* REQUIREMENT *
Every entry must be transcribed exactly as written.

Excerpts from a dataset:
------------------------

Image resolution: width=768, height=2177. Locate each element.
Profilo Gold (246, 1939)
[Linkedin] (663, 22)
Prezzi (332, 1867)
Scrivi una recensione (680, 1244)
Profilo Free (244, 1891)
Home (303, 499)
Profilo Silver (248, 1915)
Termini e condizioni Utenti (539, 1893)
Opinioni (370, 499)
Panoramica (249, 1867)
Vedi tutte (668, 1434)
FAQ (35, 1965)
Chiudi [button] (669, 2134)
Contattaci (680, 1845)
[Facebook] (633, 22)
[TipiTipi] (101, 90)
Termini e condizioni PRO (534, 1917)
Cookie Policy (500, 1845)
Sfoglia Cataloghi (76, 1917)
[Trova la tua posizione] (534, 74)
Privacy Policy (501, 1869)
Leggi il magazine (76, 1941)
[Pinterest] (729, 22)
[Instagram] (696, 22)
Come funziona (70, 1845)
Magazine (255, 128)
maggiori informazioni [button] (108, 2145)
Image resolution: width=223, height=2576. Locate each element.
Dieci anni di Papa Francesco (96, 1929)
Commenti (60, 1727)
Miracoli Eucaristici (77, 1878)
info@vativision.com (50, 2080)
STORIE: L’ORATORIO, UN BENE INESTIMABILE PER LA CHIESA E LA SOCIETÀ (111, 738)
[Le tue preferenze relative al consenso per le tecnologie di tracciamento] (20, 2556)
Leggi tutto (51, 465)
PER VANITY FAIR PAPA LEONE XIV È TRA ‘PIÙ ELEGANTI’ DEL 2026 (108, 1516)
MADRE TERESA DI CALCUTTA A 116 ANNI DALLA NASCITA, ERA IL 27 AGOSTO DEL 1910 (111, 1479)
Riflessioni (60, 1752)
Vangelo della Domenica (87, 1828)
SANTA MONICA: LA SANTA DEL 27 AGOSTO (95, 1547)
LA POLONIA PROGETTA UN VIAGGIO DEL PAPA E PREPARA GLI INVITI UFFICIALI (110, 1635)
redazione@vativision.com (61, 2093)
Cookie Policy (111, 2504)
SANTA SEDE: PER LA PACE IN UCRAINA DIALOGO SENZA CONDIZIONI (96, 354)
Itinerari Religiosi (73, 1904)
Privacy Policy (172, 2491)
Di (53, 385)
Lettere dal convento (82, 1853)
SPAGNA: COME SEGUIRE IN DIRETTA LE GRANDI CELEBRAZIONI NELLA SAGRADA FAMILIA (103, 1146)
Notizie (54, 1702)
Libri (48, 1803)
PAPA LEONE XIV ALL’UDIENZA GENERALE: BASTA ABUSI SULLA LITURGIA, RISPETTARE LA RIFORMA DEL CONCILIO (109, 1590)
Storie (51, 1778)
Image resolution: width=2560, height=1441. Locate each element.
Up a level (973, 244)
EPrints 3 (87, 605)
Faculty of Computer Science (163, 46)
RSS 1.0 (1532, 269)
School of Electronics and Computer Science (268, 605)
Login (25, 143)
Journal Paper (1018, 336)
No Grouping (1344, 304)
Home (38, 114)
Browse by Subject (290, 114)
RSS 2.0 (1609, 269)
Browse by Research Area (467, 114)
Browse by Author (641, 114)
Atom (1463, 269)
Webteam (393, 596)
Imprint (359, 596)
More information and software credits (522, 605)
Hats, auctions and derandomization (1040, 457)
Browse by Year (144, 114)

------------------------

* EXERCISE RESULT *
Image resolution: width=768, height=2177. Locate each element.
Profilo Gold (246, 1939)
[Linkedin] (663, 22)
Prezzi (332, 1867)
Scrivi una recensione (680, 1244)
Profilo Free (244, 1891)
Home (303, 499)
Profilo Silver (248, 1915)
Termini e condizioni Utenti (539, 1893)
Opinioni (370, 499)
Panoramica (249, 1867)
Vedi tutte (668, 1434)
FAQ (35, 1965)
Chiudi [button] (669, 2134)
Contattaci (680, 1845)
[Facebook] (633, 22)
[TipiTipi] (101, 90)
Termini e condizioni PRO (534, 1917)
Cookie Policy (500, 1845)
Sfoglia Cataloghi (76, 1917)
[Trova la tua posizione] (534, 74)
Privacy Policy (501, 1869)
Leggi il magazine (76, 1941)
[Pinterest] (729, 22)
[Instagram] (696, 22)
Come funziona (70, 1845)
Magazine (255, 128)
maggiori informazioni [button] (108, 2145)
Image resolution: width=223, height=2576. Locate each element.
Dieci anni di Papa Francesco (96, 1929)
Commenti (60, 1727)
Miracoli Eucaristici (77, 1878)
info@vativision.com (50, 2080)
STORIE: L’ORATORIO, UN BENE INESTIMABILE PER LA CHIESA E LA SOCIETÀ (111, 738)
[Le tue preferenze relative al consenso per le tecnologie di tracciamento] (20, 2556)
Leggi tutto (51, 465)
PER VANITY FAIR PAPA LEONE XIV È TRA ‘PIÙ ELEGANTI’ DEL 2026 (108, 1516)
MADRE TERESA DI CALCUTTA A 116 ANNI DALLA NASCITA, ERA IL 27 AGOSTO DEL 1910 (111, 1479)
Riflessioni (60, 1752)
Vangelo della Domenica (87, 1828)
SANTA MONICA: LA SANTA DEL 27 AGOSTO (95, 1547)
LA POLONIA PROGETTA UN VIAGGIO DEL PAPA E PREPARA GLI INVITI UFFICIALI (110, 1635)
redazione@vativision.com (61, 2093)
Cookie Policy (111, 2504)
SANTA SEDE: PER LA PACE IN UCRAINA DIALOGO SENZA CONDIZIONI (96, 354)
Itinerari Religiosi (73, 1904)
Privacy Policy (172, 2491)
Di (53, 385)
Lettere dal convento (82, 1853)
SPAGNA: COME SEGUIRE IN DIRETTA LE GRANDI CELEBRAZIONI NELLA SAGRADA FAMILIA (103, 1146)
Notizie (54, 1702)
Libri (48, 1803)
PAPA LEONE XIV ALL’UDIENZA GENERALE: BASTA ABUSI SULLA LITURGIA, RISPETTARE LA RIFORMA DEL CONCILIO (109, 1590)
Storie (51, 1778)
Image resolution: width=2560, height=1441. Locate each element.
Up a level (973, 244)
EPrints 3 (87, 605)
Faculty of Computer Science (163, 46)
RSS 1.0 (1532, 269)
School of Electronics and Computer Science (268, 605)
Login (25, 143)
Journal Paper (1018, 336)
No Grouping (1344, 304)
Home (38, 114)
Browse by Subject (290, 114)
RSS 2.0 (1609, 269)
Browse by Research Area (467, 114)
Browse by Author (641, 114)
Atom (1463, 269)
Webteam (393, 596)
Imprint (359, 596)
More information and software credits (522, 605)
Hats, auctions and derandomization (1040, 457)
Browse by Year (144, 114)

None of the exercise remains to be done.